What to do: Extract all of the entries and set them down verbatim.

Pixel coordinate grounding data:
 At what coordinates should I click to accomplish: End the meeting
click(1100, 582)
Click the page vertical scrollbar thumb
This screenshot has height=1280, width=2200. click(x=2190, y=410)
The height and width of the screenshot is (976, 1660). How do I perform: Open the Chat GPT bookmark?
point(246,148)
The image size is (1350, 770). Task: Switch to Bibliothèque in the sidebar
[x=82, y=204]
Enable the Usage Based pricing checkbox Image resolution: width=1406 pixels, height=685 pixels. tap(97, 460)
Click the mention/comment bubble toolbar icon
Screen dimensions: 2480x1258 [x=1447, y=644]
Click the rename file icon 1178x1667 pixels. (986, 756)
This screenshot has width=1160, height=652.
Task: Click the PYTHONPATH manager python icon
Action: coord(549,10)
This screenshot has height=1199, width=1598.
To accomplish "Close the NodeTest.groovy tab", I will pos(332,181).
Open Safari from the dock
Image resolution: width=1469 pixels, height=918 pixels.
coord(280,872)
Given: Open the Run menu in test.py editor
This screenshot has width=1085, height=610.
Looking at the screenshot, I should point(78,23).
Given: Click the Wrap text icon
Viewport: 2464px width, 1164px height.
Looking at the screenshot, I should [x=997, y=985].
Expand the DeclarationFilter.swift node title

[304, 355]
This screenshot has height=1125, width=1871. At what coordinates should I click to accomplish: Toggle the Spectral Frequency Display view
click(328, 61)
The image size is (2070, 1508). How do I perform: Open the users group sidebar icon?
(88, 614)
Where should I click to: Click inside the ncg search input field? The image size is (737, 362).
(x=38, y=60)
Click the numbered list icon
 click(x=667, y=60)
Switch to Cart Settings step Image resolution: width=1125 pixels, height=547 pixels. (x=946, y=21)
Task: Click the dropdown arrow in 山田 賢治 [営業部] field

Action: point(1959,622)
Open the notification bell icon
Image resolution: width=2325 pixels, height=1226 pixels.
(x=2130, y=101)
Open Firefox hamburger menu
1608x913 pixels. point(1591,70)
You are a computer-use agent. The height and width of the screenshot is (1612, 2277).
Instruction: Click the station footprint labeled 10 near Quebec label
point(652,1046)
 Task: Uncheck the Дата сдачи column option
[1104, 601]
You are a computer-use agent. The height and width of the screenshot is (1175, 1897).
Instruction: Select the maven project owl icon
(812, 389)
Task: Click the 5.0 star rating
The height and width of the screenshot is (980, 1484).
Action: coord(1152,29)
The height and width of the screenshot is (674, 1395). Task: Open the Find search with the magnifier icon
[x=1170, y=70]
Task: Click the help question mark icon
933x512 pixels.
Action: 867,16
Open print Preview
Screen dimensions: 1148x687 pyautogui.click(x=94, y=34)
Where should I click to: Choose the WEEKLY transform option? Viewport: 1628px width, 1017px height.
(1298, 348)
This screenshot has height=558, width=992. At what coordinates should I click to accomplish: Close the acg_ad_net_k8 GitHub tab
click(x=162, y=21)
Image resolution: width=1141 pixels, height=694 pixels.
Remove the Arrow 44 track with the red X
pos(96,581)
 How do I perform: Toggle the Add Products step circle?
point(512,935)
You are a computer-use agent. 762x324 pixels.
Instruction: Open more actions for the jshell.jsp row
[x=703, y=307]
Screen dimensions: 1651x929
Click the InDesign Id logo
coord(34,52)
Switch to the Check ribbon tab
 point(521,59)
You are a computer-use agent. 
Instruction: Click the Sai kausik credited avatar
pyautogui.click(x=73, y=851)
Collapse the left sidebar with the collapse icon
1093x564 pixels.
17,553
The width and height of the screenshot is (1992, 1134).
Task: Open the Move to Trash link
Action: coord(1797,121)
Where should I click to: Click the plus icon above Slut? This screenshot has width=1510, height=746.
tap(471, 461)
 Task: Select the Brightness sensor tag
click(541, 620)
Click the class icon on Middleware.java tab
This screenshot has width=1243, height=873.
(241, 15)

Result of the exercise:
 At what coordinates should I click to accomplish: End the meeting
click(1100, 582)
Click the page vertical scrollbar thumb
This screenshot has height=1280, width=2200. click(x=2190, y=410)
The height and width of the screenshot is (976, 1660). How do I perform: Open the Chat GPT bookmark?
point(246,148)
The image size is (1350, 770). Task: Switch to Bibliothèque in the sidebar
[x=82, y=204]
Enable the Usage Based pricing checkbox Image resolution: width=1406 pixels, height=685 pixels. tap(97, 460)
Click the mention/comment bubble toolbar icon
Screen dimensions: 2480x1258 [x=1447, y=644]
Click the rename file icon 1178x1667 pixels. (986, 756)
This screenshot has width=1160, height=652.
Task: Click the PYTHONPATH manager python icon
Action: coord(549,10)
This screenshot has height=1199, width=1598.
To accomplish "Close the NodeTest.groovy tab", I will pos(332,181).
Open Safari from the dock
Image resolution: width=1469 pixels, height=918 pixels.
coord(280,872)
Given: Open the Run menu in test.py editor
This screenshot has width=1085, height=610.
Looking at the screenshot, I should point(78,23).
Given: Click the Wrap text icon
Viewport: 2464px width, 1164px height.
Looking at the screenshot, I should [x=997, y=985].
Expand the DeclarationFilter.swift node title

[304, 355]
This screenshot has height=1125, width=1871. At what coordinates should I click to accomplish: Toggle the Spectral Frequency Display view
click(328, 61)
The image size is (2070, 1508). How do I perform: Open the users group sidebar icon?
(88, 614)
Where should I click to: Click inside the ncg search input field? The image size is (737, 362).
(x=38, y=60)
Click the numbered list icon
 click(x=667, y=60)
Switch to Cart Settings step Image resolution: width=1125 pixels, height=547 pixels. (x=946, y=21)
Task: Click the dropdown arrow in 山田 賢治 [営業部] field

Action: point(1959,622)
Open the notification bell icon
Image resolution: width=2325 pixels, height=1226 pixels.
(x=2130, y=101)
Open Firefox hamburger menu
1608x913 pixels. point(1591,70)
You are a computer-use agent. The height and width of the screenshot is (1612, 2277).
Instruction: Click the station footprint labeled 10 near Quebec label
point(652,1046)
 Task: Uncheck the Дата сдачи column option
[1104, 601]
You are a computer-use agent. The height and width of the screenshot is (1175, 1897).
Instruction: Select the maven project owl icon
(812, 389)
Task: Click the 5.0 star rating
The height and width of the screenshot is (980, 1484).
Action: coord(1152,29)
The height and width of the screenshot is (674, 1395). Task: Open the Find search with the magnifier icon
[x=1170, y=70]
Task: Click the help question mark icon
933x512 pixels.
Action: 867,16
Open print Preview
Screen dimensions: 1148x687 pyautogui.click(x=94, y=34)
Where should I click to: Choose the WEEKLY transform option? Viewport: 1628px width, 1017px height.
(1298, 348)
This screenshot has height=558, width=992. At what coordinates should I click to accomplish: Close the acg_ad_net_k8 GitHub tab
click(x=162, y=21)
Image resolution: width=1141 pixels, height=694 pixels.
Remove the Arrow 44 track with the red X
pos(96,581)
 How do I perform: Toggle the Add Products step circle?
point(512,935)
You are a computer-use agent. 762x324 pixels.
Instruction: Open more actions for the jshell.jsp row
[x=703, y=307]
Screen dimensions: 1651x929
Click the InDesign Id logo
coord(34,52)
Switch to the Check ribbon tab
 point(521,59)
You are a computer-use agent. 
Instruction: Click the Sai kausik credited avatar
pyautogui.click(x=73, y=851)
Collapse the left sidebar with the collapse icon
1093x564 pixels.
17,553
The width and height of the screenshot is (1992, 1134).
Task: Open the Move to Trash link
Action: coord(1797,121)
Where should I click to: Click the plus icon above Slut? This screenshot has width=1510, height=746.
tap(471, 461)
 Task: Select the Brightness sensor tag
click(541, 620)
Click the class icon on Middleware.java tab
This screenshot has width=1243, height=873.
(241, 15)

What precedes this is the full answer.